Steve Jackson has been pumping out these gamebooks for decades. I believe there's something like 60 of them. In them you play an adventurer on a quest that involves a dungeon crawl, a term gamers use to describe an adventure in which your character is going room-to-room through some kind of controlled area, like a dungeon, crypt, catacombs, caves, etc. For the purpose of books like this, which are very much modeled upon the Choose Your Own Adventure style of reading, it's necessary to keep "on track," if you will. More on this will be explained below.
But now for some book-representative illustrations!
Not all fantasy art is created equal, but Russ Nicholson's got the goods!
With the advent of ebook readers, you can now read/play these without having to keep track of ability scores, health level or inventory. You don't even have to make a map of your progress. That's a good thing, because I just don't have the time or desire to do all that. I just want a bit of fun and, after purchasing it for my kindle, that's what a book like this provides.
In The Citadel of Chaos you play a wizard and the coolest part about that of course is that you get to cast spells. That was an exciting first for me! The spell choices are limited and the ones on offer (Strength, Stamina, ESP, Levitation, Fire, and a few others) are designed to be useful at some point in the dungeon. Some more so than others, and if you take a certain path through the dungeon you may not find a use for some of these spells at all.
These books aren't "open world," meaning you can't investigate the whole place, at least not in a single adventure.
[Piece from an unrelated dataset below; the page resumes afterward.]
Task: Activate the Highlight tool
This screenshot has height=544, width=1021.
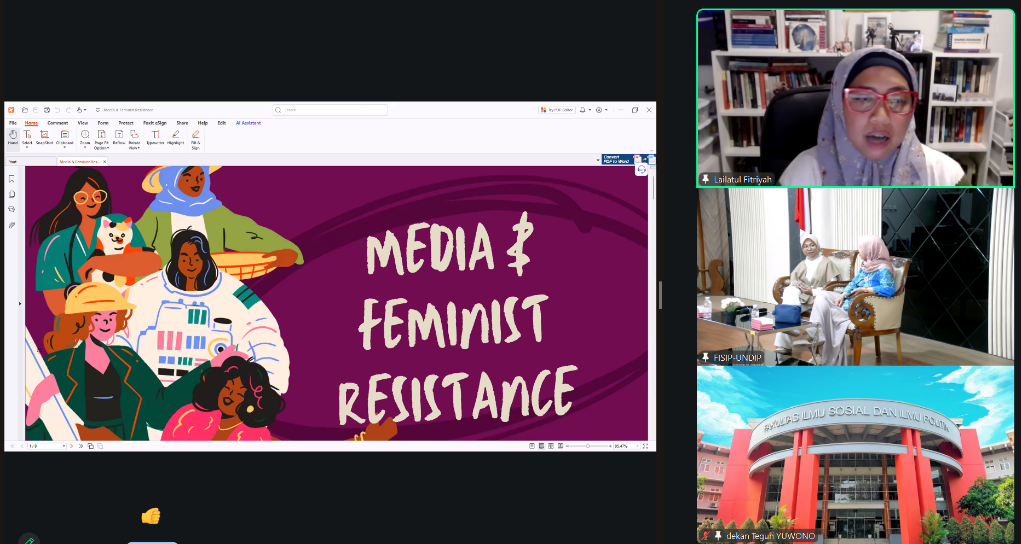Action: click(x=175, y=137)
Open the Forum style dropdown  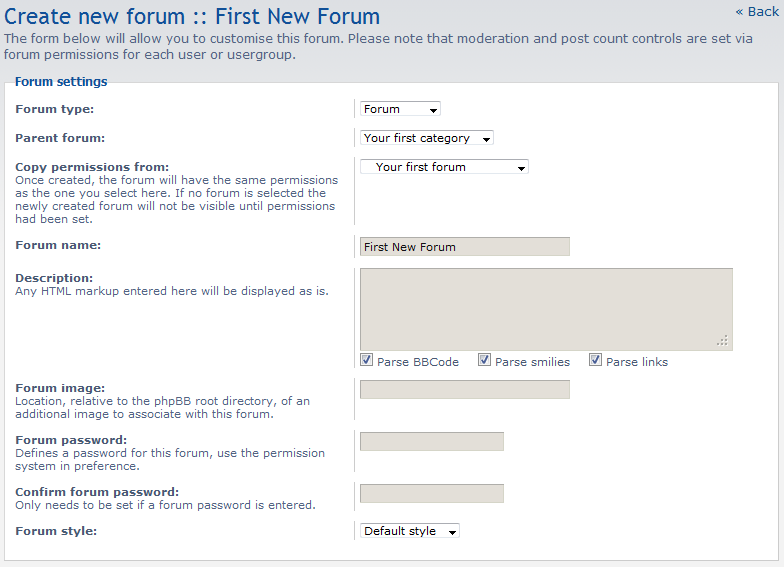(410, 531)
You see, the story is linear and although this is a game you can manipulate, it too is fairly linear. Per each adventure, you pick a path. Usually you're given a couple choices. But you must keep moving forward, no backtracking. It's a drawback and failing of these kinds of books.
Occasionally the writer is able to include choices that allow readers to experience variant parts of the adventure that would normally only be found by following a different path than the one you're on. That's difficult and if not handled correctly could lead to an infinite loop, which would be embarrassing for the publisher. I think I've only come across one of those, so the editors/testers have done their due diligence.
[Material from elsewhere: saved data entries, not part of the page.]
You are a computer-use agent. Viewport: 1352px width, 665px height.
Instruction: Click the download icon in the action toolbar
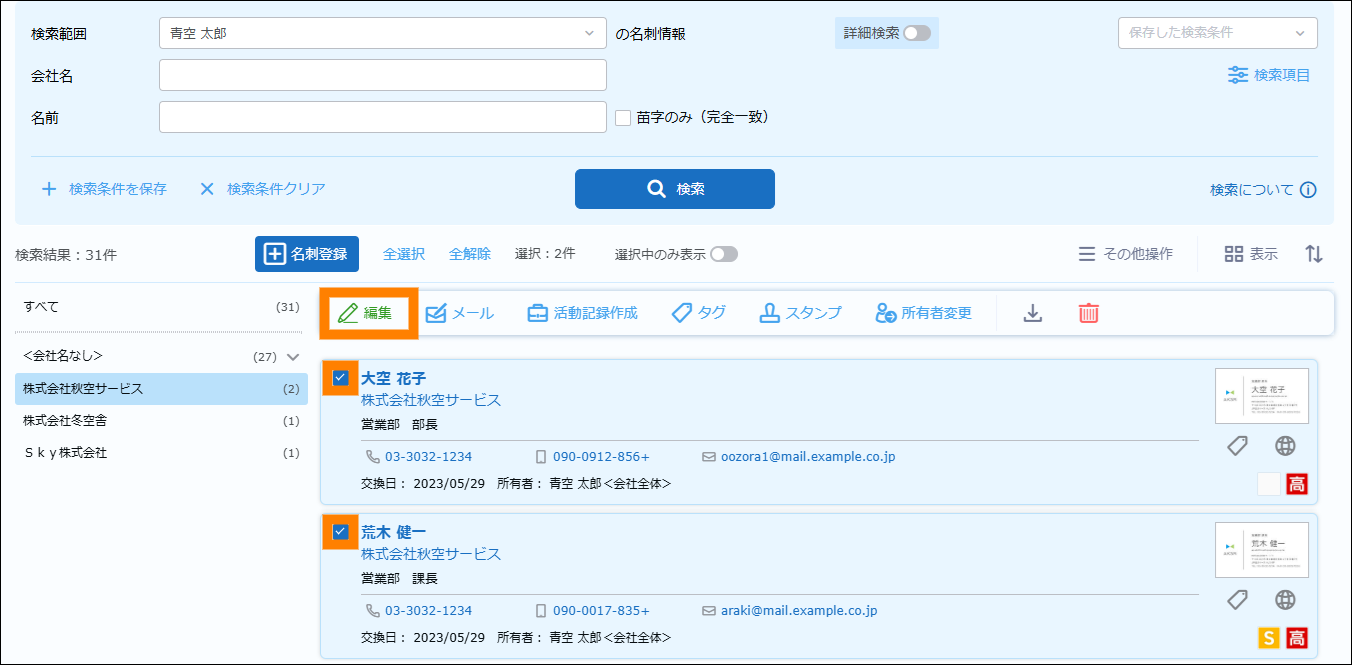pos(1033,313)
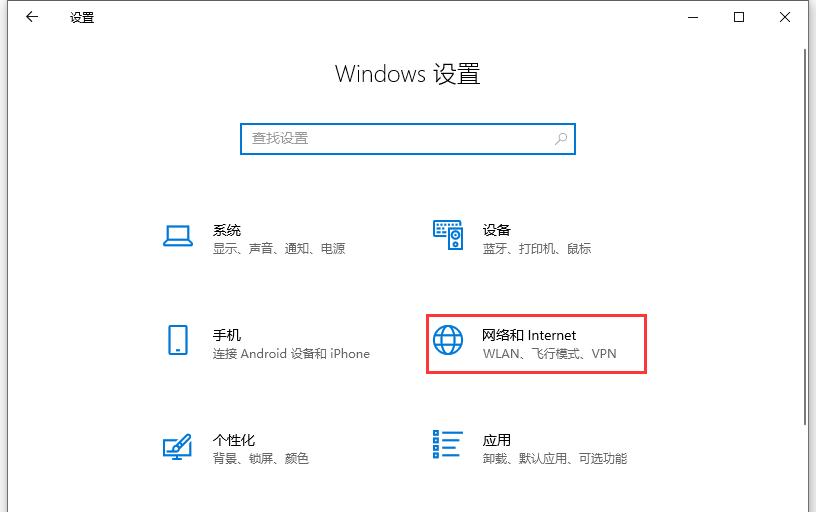Click the list icon for 应用
The image size is (816, 512).
pyautogui.click(x=448, y=444)
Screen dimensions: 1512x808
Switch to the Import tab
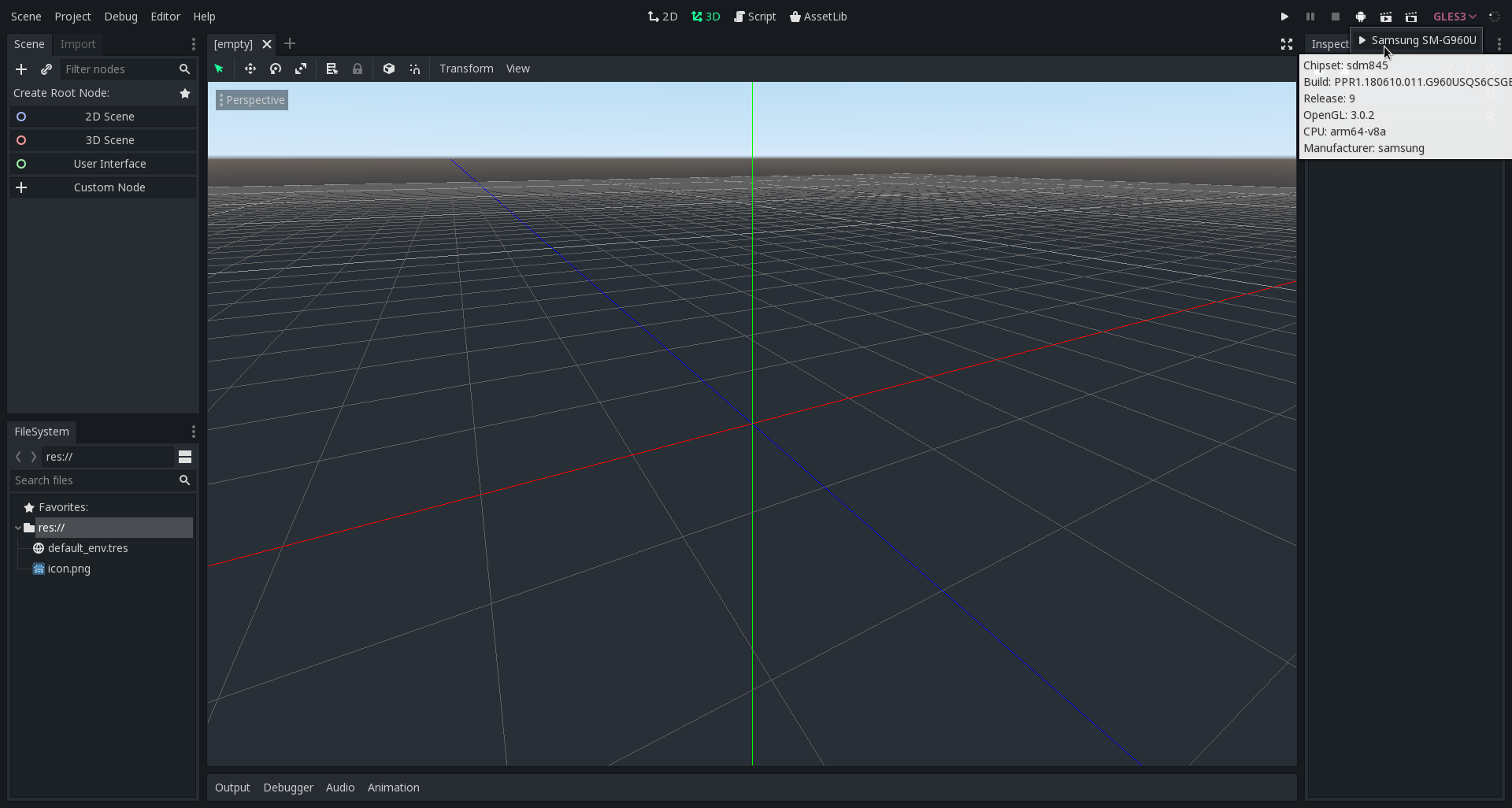pyautogui.click(x=78, y=44)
Anyhow, the linear nature of these books is honestly a minor quibble and just one of the rules of the game you must abide by. No big whoop.
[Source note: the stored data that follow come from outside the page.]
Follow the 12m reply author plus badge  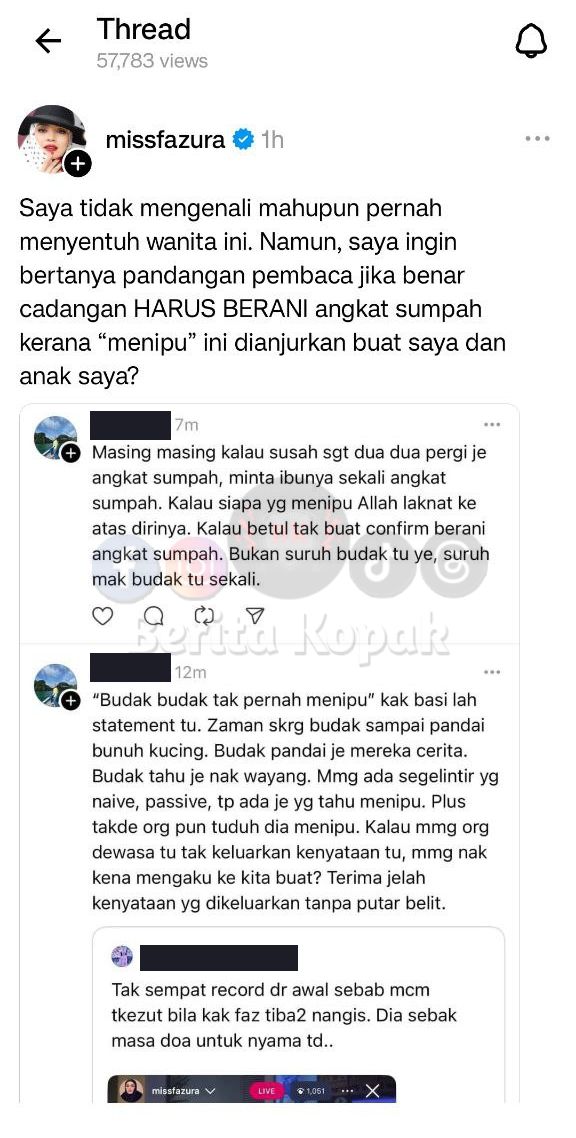pos(70,701)
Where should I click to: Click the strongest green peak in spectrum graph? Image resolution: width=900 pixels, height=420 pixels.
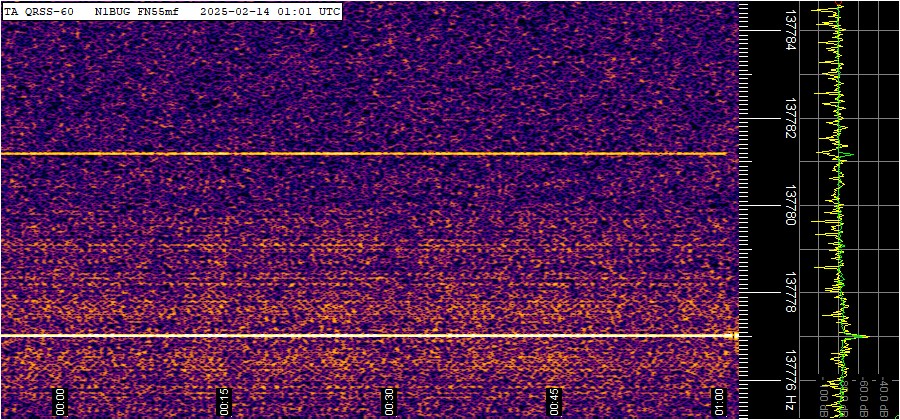[x=865, y=336]
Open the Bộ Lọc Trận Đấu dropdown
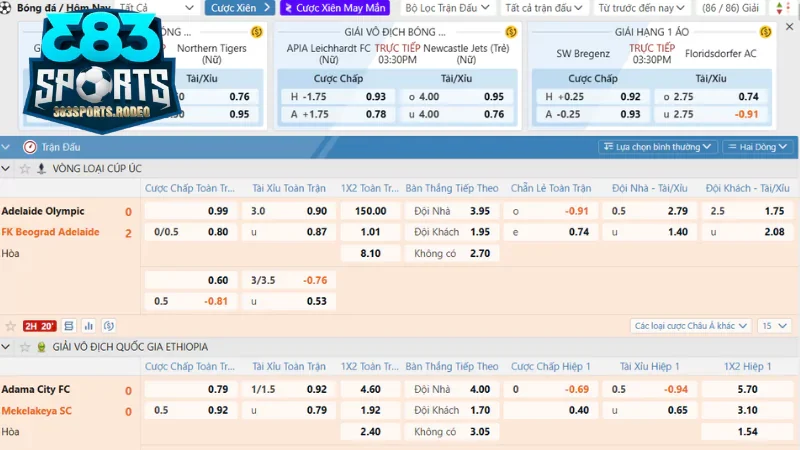The height and width of the screenshot is (450, 800). coord(447,8)
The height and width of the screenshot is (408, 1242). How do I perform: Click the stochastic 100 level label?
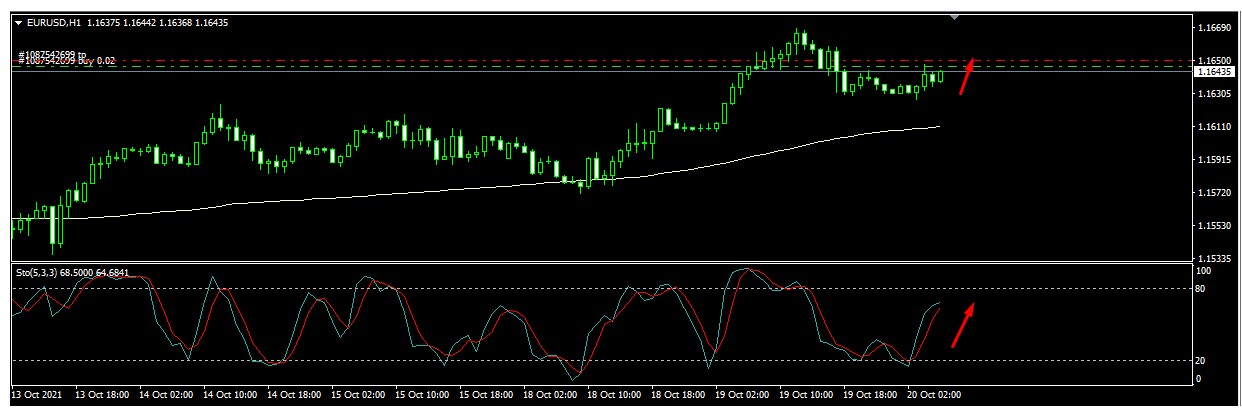point(1204,271)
A fun aspect to these particular books is the creatures you meet. Sure, you encounter your standard goblins, leprechauns and witches as well as the slightly more rare golems and lizardmen, which are still fairly well known in the fantasy world, but you also get some often delightfully original - or at least oddball - creatures and characters. For instance, that Whirlwind was a breath of fresh air! *rimshot*
Overall, this was fun. I've enjoyed the two of these books by Jackson that I've read so far and I will no doubt read more.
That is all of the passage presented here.